■ **PROBLEM STATEMENT**
Check every line of the entries that follow, and copy the ones containing "agent".

■ **INPUT RECORDS**
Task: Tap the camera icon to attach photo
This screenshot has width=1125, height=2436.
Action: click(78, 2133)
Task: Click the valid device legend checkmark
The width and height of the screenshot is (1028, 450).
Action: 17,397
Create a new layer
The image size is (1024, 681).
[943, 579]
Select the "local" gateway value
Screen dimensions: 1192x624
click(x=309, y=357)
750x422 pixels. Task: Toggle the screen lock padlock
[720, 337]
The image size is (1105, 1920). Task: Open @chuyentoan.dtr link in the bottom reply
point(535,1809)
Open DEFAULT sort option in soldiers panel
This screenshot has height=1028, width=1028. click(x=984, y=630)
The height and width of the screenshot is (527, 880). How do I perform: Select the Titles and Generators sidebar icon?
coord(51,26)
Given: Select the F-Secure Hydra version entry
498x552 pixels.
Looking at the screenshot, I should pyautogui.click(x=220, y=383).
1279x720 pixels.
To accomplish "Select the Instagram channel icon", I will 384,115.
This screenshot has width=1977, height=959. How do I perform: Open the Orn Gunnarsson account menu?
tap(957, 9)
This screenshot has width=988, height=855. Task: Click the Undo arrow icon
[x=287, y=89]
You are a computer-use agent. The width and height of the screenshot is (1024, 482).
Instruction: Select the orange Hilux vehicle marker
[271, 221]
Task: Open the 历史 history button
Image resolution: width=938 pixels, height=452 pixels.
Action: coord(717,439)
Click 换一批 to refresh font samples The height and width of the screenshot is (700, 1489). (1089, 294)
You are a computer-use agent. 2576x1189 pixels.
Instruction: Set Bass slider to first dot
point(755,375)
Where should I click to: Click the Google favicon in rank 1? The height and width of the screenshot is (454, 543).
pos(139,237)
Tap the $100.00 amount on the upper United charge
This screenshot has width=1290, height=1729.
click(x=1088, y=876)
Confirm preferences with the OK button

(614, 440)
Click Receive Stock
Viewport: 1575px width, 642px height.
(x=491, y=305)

■ **TASK SOLUTION**
You are a computer-use agent. The width and height of the screenshot is (1024, 482).
You are a computer-use agent. 2576x1189 pixels.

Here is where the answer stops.